By coincidence, I was on Foothills a couple hours later. I hate driving to TH's, but strung it with some other errands. I think alternating harder road/track days with easier trail days (and vice-versa) works pretty well.

You got me on a tangent looking up relaxin cycling and relaxin receptors on female ACL's -- very interesting.

Alene Gone Bad said...

Mike, relaxin is also responsible for womens' feet getting bigger after pregnancy. I don't have that as an excuse, but my feet have grown nearly 2 1/2 sizes since I started running. If I'd had kids along the way, I'd probably wear about size 14 by now!

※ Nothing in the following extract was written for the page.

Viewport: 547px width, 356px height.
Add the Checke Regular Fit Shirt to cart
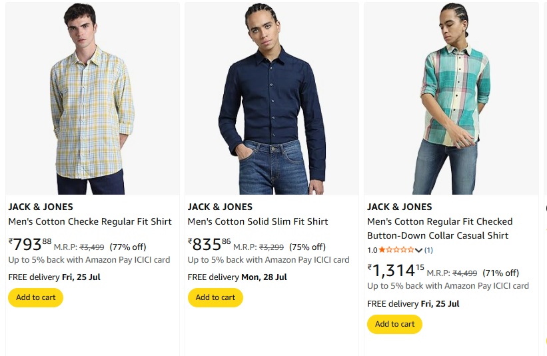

It was so nice to be on the trail, as this year goes on I'm going to go "re-discover" my old favorite trails in Horsetooth and Lory State Park, then Coyote Ridge/Blue Sky after snake season, and of course, Rocky Mtn National Park later in the season. The things I've missed the most are running near Estes and up on the trails behind our cabin between Como and Breckenridge in the summer. And, of course, 14ers. It opens all kinds of possibilities for me again. YAY!

HappyTrails said...

Ok, how did I almost miss this post containing your Celebratory-Return-to-Trails run???!!! Yay! I am happy for you! We have only run at Horsetooth once but we enjoyed the trails we sampled. It would seem to be really hot and exposed in the summer, though, and I've heard there are rattlesnakes???!!! Eeeuuhh!!!

Alene Gone Bad said...

Kathleen, I didn't plan this one, I was ready, but I was putting it off for the right day. Yes it is exposed and hot in the summer, and yes there are rattlesnakes, but it goes with trail running...just more stuff to jump over, I guess. I tend to avoid the more rattlesnake infested areas in the summer. Are you saying you don't ever see rattlesnakes where you are? Lucky!

HappyTrails said...

Yes, we too have rattlesnakes but like you said, try to avoid the areas known to have larger populations. We've also figured out that if we go out early in the morning to beat the heat, they aren't out much yet and haven't had enough sun to charge their batteries - they are still a bit lethargic from the cool of the night. At least, that's how we reason it! :-)

Alene Gone Bad said...

Never assume a rattlesnake is lethargic though...it always amazes me how cool the ambient air temperature is when the snakes are out sunning themselves. They can really soak up the heat fast. I like the wide dirt roads and trails in snake season- gives you plenty of room to go around them!